Task objective >>
Only the lines holding the string "icon" are needed; copy each of them from the data.

Data >>
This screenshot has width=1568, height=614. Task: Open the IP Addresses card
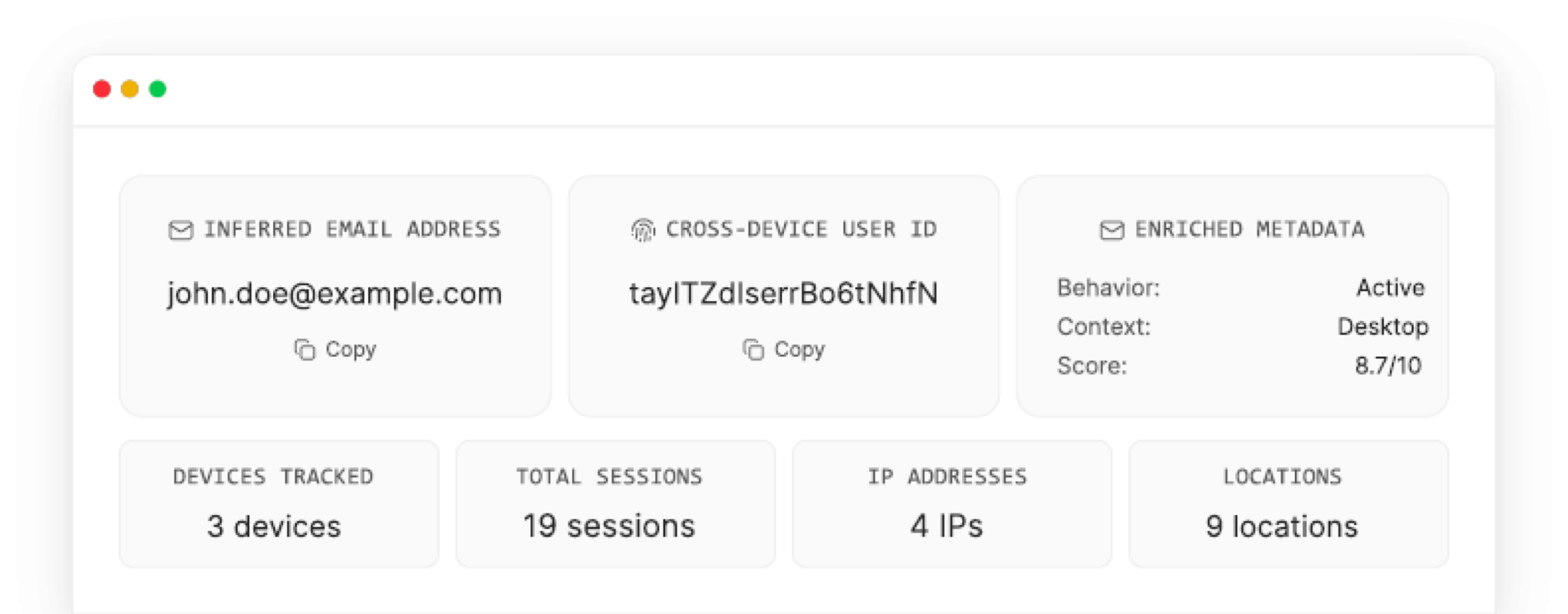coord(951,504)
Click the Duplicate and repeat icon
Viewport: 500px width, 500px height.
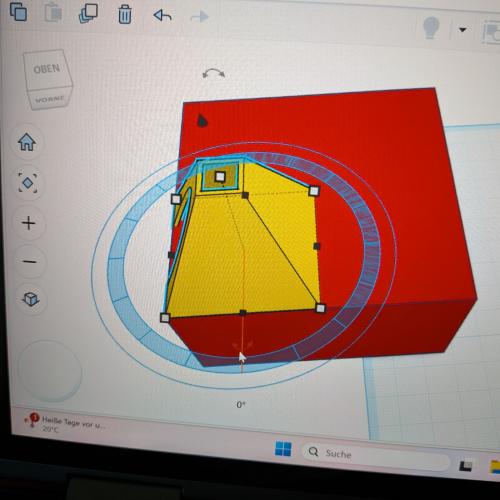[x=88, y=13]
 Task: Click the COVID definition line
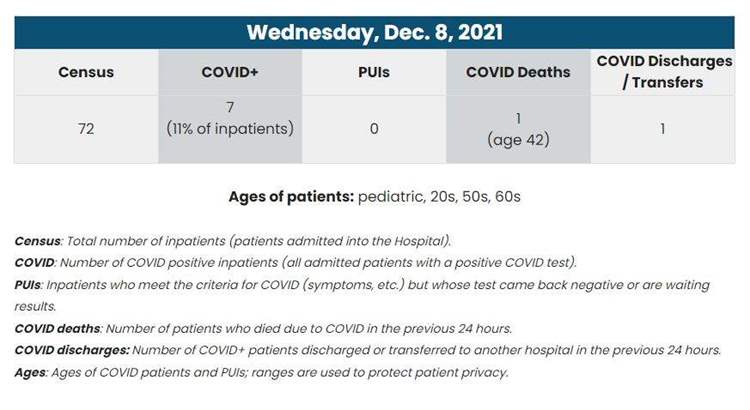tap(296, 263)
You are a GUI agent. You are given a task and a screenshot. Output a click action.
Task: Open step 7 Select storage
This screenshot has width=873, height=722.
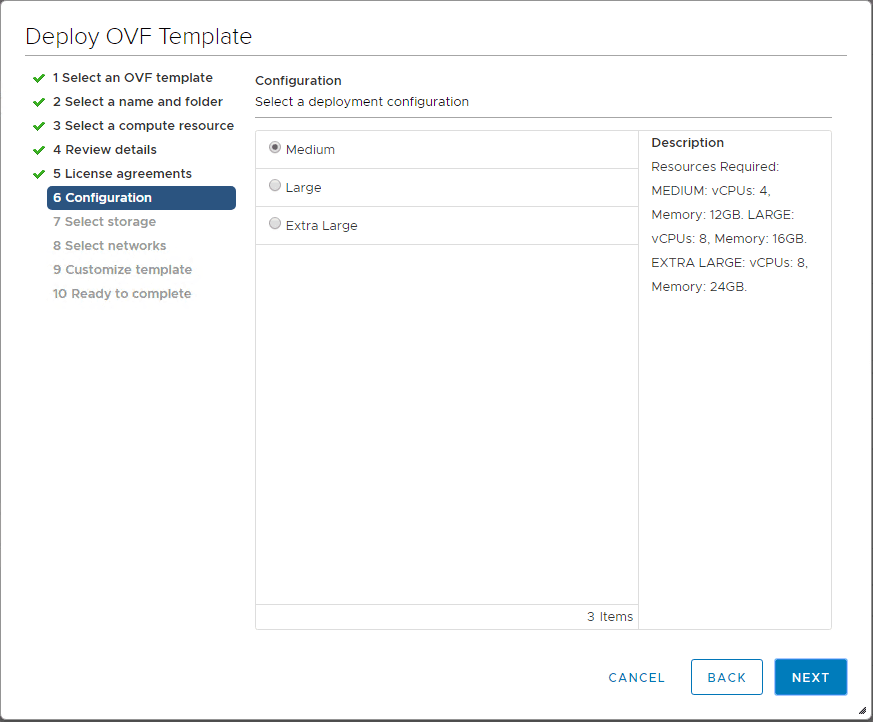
--
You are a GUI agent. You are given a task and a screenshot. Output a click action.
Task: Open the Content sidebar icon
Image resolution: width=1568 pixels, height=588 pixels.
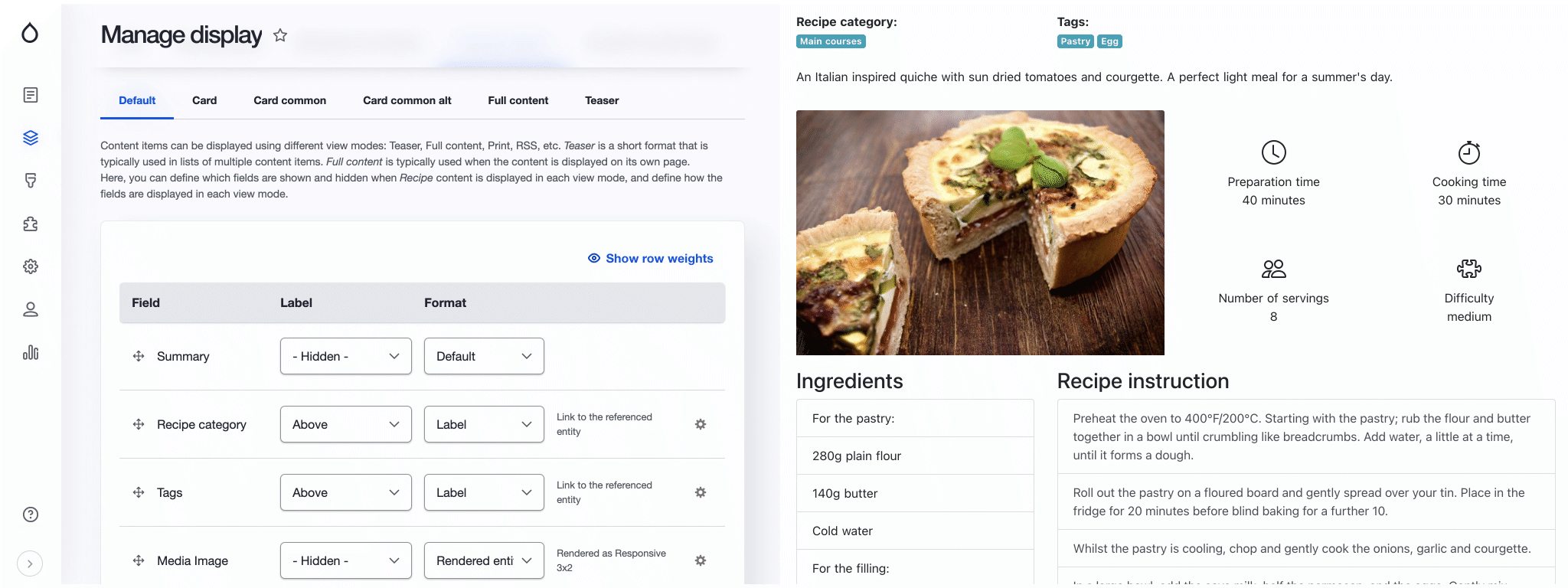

Answer below >>
Click the Duplicate and repeat icon
Task: Open the Content sidebar icon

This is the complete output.